Records for the exercise –

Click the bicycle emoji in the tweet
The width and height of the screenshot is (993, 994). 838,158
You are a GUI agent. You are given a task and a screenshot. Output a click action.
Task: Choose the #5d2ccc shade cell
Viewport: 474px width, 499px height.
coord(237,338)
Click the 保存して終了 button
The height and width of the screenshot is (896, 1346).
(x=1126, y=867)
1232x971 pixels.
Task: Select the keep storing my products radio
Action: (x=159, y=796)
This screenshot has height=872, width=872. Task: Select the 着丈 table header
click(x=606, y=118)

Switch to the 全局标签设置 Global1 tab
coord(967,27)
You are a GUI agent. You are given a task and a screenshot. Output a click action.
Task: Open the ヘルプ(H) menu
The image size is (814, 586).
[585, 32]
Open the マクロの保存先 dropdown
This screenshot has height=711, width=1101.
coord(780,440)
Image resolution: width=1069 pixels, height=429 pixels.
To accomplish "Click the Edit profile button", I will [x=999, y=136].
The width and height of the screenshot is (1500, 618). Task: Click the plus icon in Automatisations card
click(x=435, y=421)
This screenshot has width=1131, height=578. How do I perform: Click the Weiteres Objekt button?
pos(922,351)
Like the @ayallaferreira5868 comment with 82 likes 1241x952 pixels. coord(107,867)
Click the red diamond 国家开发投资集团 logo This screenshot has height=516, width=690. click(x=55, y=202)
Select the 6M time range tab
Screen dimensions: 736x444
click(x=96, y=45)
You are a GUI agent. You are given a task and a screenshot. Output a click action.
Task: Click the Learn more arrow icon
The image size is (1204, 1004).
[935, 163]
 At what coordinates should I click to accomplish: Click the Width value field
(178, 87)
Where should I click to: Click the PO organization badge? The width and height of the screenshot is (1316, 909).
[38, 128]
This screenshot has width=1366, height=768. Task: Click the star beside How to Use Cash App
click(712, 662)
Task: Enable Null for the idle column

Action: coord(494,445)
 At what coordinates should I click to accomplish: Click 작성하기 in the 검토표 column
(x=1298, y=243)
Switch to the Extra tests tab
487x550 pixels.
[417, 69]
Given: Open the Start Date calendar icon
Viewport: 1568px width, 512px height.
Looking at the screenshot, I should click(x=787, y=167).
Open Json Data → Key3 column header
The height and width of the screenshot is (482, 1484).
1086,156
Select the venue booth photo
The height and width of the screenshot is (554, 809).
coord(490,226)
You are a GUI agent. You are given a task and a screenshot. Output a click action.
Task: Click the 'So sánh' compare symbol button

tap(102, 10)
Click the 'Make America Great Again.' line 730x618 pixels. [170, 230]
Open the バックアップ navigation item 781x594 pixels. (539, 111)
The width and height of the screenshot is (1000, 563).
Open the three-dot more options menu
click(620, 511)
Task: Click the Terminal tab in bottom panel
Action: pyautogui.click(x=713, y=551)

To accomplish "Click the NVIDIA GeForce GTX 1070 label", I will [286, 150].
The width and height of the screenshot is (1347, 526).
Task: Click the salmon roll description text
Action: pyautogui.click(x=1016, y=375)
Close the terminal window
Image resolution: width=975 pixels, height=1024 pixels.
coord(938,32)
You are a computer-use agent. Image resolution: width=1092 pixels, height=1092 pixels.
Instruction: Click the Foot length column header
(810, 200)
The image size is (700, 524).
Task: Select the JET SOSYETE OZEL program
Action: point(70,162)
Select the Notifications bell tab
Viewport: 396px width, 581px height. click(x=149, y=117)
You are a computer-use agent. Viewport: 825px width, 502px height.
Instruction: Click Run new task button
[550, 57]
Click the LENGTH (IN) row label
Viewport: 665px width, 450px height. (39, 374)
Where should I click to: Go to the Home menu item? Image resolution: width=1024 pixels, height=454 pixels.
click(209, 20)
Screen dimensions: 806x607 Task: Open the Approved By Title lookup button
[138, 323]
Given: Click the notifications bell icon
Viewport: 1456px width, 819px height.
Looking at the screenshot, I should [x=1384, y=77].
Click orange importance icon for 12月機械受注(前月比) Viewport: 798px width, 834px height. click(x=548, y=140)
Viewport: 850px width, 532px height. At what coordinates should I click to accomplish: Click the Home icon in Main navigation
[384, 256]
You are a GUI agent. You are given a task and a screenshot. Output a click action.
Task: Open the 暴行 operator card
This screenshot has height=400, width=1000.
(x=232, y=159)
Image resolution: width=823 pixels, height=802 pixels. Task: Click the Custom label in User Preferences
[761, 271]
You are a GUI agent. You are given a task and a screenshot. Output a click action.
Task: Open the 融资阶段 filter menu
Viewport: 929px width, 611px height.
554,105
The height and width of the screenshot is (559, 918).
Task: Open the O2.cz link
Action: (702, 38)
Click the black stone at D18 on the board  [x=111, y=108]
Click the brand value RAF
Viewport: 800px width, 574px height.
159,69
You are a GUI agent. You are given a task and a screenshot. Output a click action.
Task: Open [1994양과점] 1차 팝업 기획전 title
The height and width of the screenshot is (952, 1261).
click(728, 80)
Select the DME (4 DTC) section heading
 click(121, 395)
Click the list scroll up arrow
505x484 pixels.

The task – Looking at the entries above, report how many of their lines include "computer", and add nothing else.

Your response – 2